Japan plans to send a senior official from the Foreign Ministry’s Asian and Oceanian Affairs Bureau to the Ulaanbaatar Dialogue from June 14 to 15.
On the fringes of the security forum, the official at the deputy director-general level is expected to speak with a senior official from the Disarmament and Peace Institute, North Korea’s Foreign Ministry think tank, the sources said. The Mongolian government has been serving as an intermediary.
Tokyo is expected to explore contacts with Pyongyang in the months ahead.
The most immediate opportunity may come next week, when the U.S.-North Korean summit takes place in Singapore, because the government plans to send Abe’s national security adviser, Shotaro Yachi, and Kenji Kanasugi, head of the Asian and Oceanian Affairs Bureau.
In August, a meeting of their foreign ministers could be arranged between Japan and North Korea on the sidelines of an international meeting in Singapore.
If Kim, at Russia’s invitation, takes part in an economic forum in September in Vladivostok in the Russian Far East, Abe may seek to meet him there.
The Japanese government would use the third-country setting to explore the possibility of holding an Abe-Kim summit in either Tokyo or Pyongyang.
“I would like to directly face North Korea and talk with (Kim) so as to achieve an early resolution of the abduction issue,” Abe said Thursday after meeting with Trump at the White House.
Since Trump revealed in March that he intended to meet with Kim, Tokyo has conveyed through multiple channels to Pyongyang that it hopes to resume bilateral talks.

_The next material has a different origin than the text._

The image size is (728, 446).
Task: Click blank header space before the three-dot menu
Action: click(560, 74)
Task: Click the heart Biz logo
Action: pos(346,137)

Japan will urge North Korea to follow through on a 2014 bilateral agreement under which Pyongyang agreed to reinvestigate the whereabouts of all of the abductees, the sources said.
It is also expected to explain its basic stance that the normalization of bilateral ties and the extension of economic support will not come unless the abduction, nuclear and missile issues are resolved in a comprehensive manner, according to the sources.